Don't be afraid of being misunderstood or rejected. Fear stops us from being honest so many times.
Have empathy. Don't get mad when your spouse is telling you something but rather look at things objectively. If you stop yourself from jumping to conclusions, projecting or being closed minded it can be easier
Communicate don't convince. A lot of people (raises hand) try to convince the other person of our opinion. But, sometimes we are wrong or just have a different perception. Letting go of the outcome of a disussion can keep tempers calm and pressure off.
Be vunerable. Don't let pride stop you from saying something.
Those are a few things I have learned. The other is to not stew on something. And to not just want other people to "get it". The whole "he should know" causes so many problems.
My counselor suggested the following to help conversation rolling - pick three things or at least one thing that happened to you that day tell him/her about it and How it made you FEEL and why.
Also, try asking questions of your spouse about how he/she feels! Ask open ended questions- those that are not answerable by Yes,NO.

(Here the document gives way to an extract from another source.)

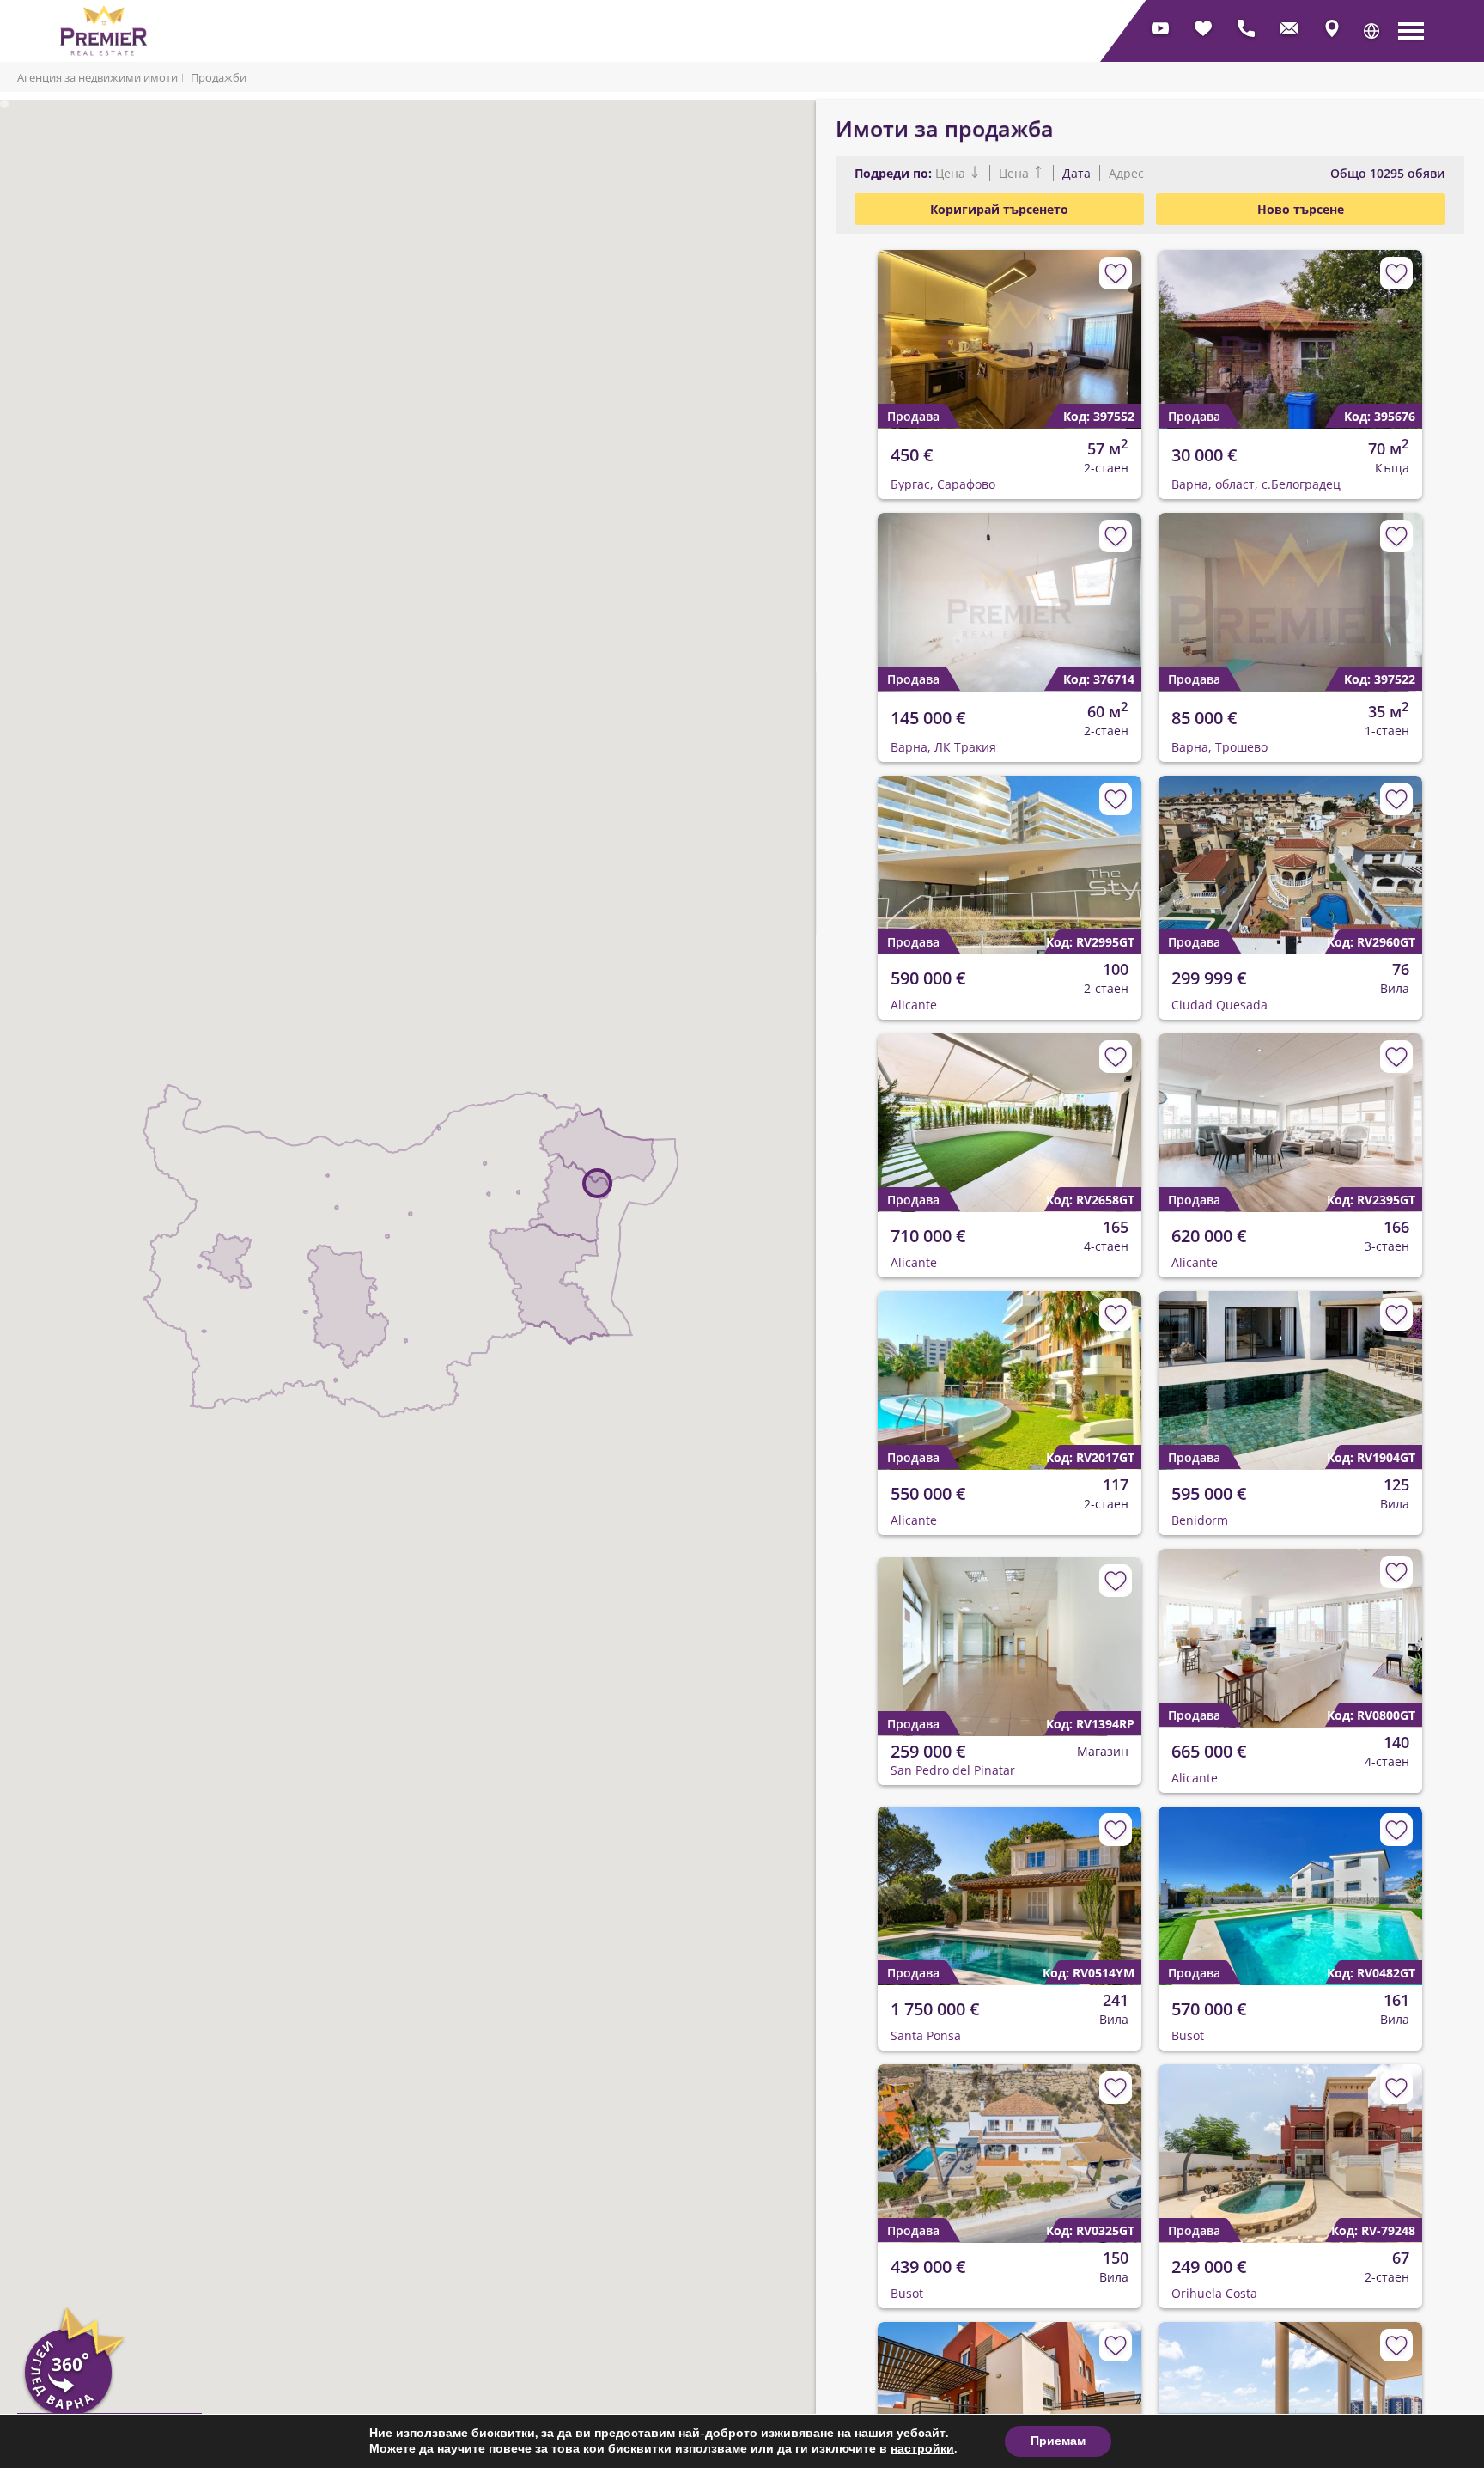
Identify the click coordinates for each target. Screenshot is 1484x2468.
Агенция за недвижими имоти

Struggling with conversation myself! lol
Married: April 9, 1994
Caught at AP's house: 10 Aug 2012
Admitted PA: 12 Aug 2012
TT ended: Jan 2014
Look I am not a master at this by a long shot, but I have come a long way with it. It was fear for me as well. I have always been terrified of confrontation. Even with the person I am supposed to trust the most. Trust, for me, never extended to vulnerability. And thats the key right there. You need to be brave enough to be vulnerable.
As someone who has always feared communicating, the way I have learned to be more vulnerable was by coming to believe with my whole heart that it was central and pivotal to the survival of my marriage that I do so. I realised I feared the collapse of my family and my life more than I feared confrontation and I CHOSE to be vulnerable instead. Of course, its not always that easy! And I dont always succeed. But with time and pratice, im getting better at it.

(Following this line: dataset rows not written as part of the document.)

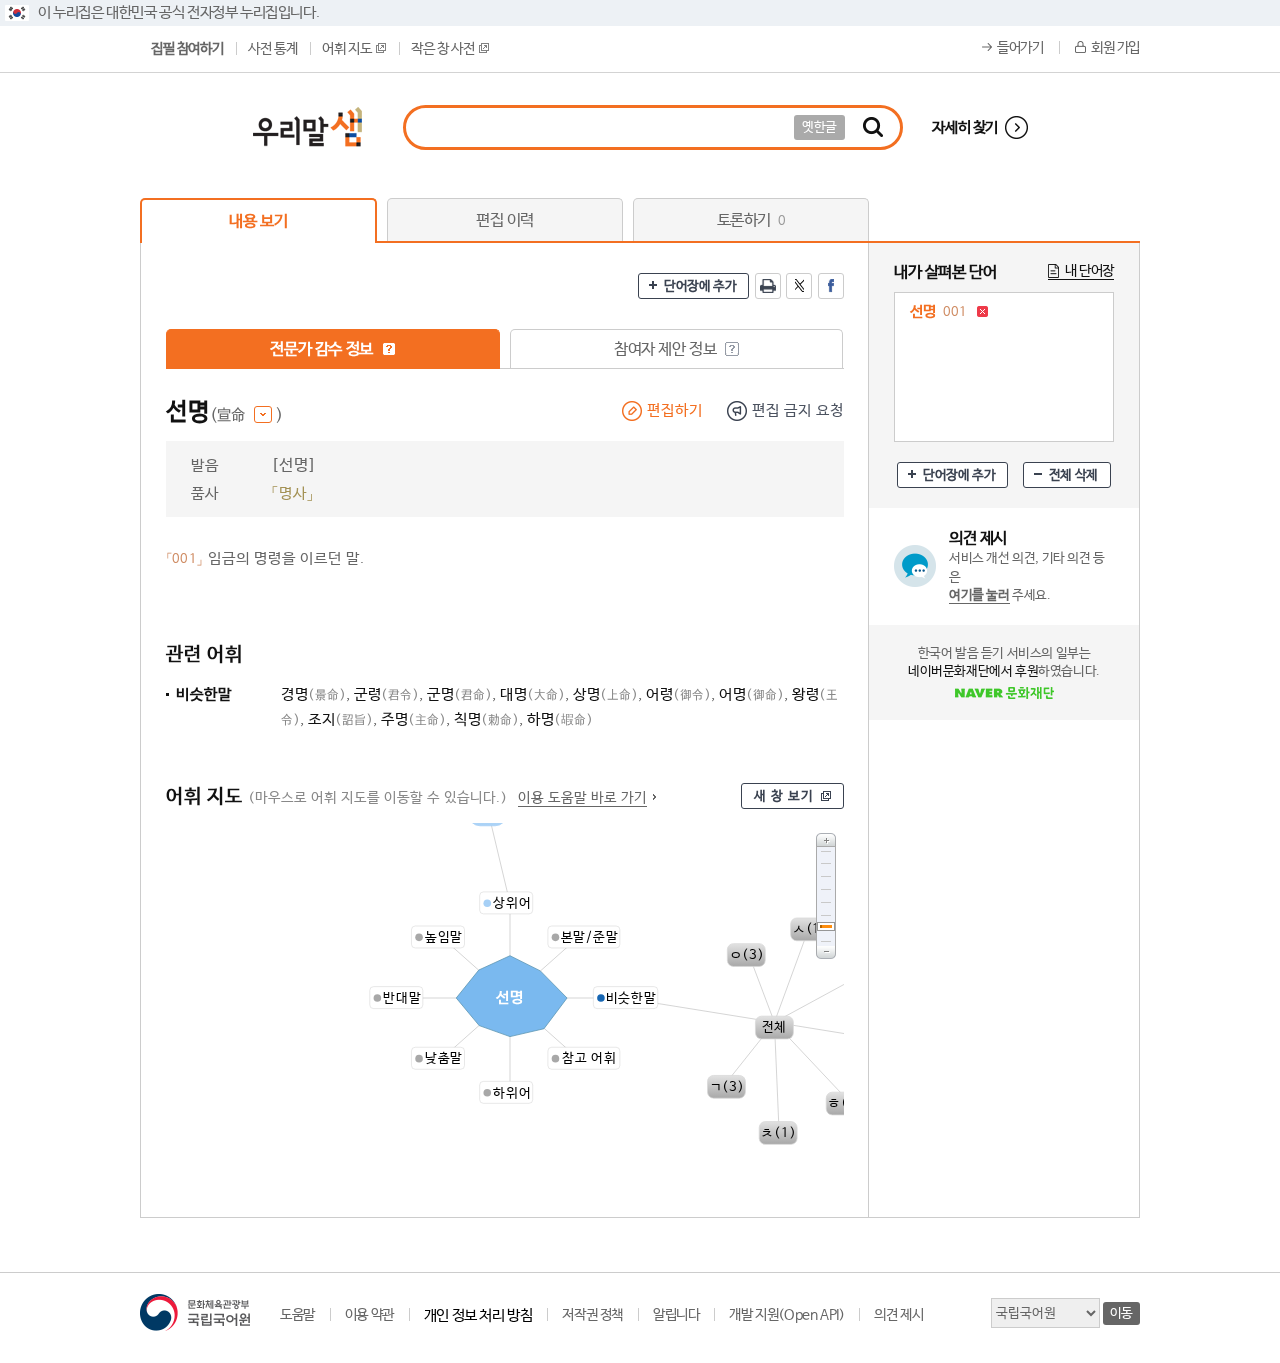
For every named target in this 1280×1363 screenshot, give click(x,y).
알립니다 (676, 1315)
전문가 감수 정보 (323, 349)
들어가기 (1020, 48)
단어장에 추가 (700, 286)
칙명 (486, 719)
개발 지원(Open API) (786, 1315)
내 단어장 (1089, 271)
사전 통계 (272, 49)
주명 (413, 719)
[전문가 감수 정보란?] (389, 349)
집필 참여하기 (187, 49)
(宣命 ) (246, 415)
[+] (826, 839)
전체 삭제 (1073, 475)
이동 (1121, 1313)
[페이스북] (831, 286)
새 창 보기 (784, 796)
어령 (678, 694)
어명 (751, 694)
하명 (560, 719)
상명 (605, 694)
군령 (386, 694)
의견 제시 (898, 1315)
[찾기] (873, 127)
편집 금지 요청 (798, 410)
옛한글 (819, 127)
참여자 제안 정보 (667, 349)
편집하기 (675, 410)
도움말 (297, 1315)
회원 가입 (1115, 48)
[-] (826, 952)
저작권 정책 (592, 1315)
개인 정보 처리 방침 (478, 1315)
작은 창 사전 (442, 49)
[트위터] (799, 286)
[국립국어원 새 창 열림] (195, 1312)
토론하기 (751, 220)
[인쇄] (768, 286)
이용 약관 (369, 1315)
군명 (459, 694)
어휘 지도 (346, 49)
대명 (532, 694)
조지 (340, 719)
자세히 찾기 (965, 127)
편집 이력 (505, 220)
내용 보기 (258, 221)
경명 (313, 694)
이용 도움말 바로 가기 (582, 798)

Your BS will appreciate this more than almost anything else you could do. Because every little thing you volunteer that your BS doesnt have to ask for is another brick in the new house of trust you are building.
I just want to ask about one other thing you said - you mentioned part of your why was a feeling of rejection. Are you saying you think you may hve cheated because you felt your BS didnt want you? If thats the case, I strongly encourage you to dig deeper. Rejection isnt your why. Your why, is why you chose to deal with feeling rejected by cheating. Why did you feel that was an ok way to cope?
If im off track above, please ignore. If im not, keep working at it. The statement 'that needs to change' is a great one.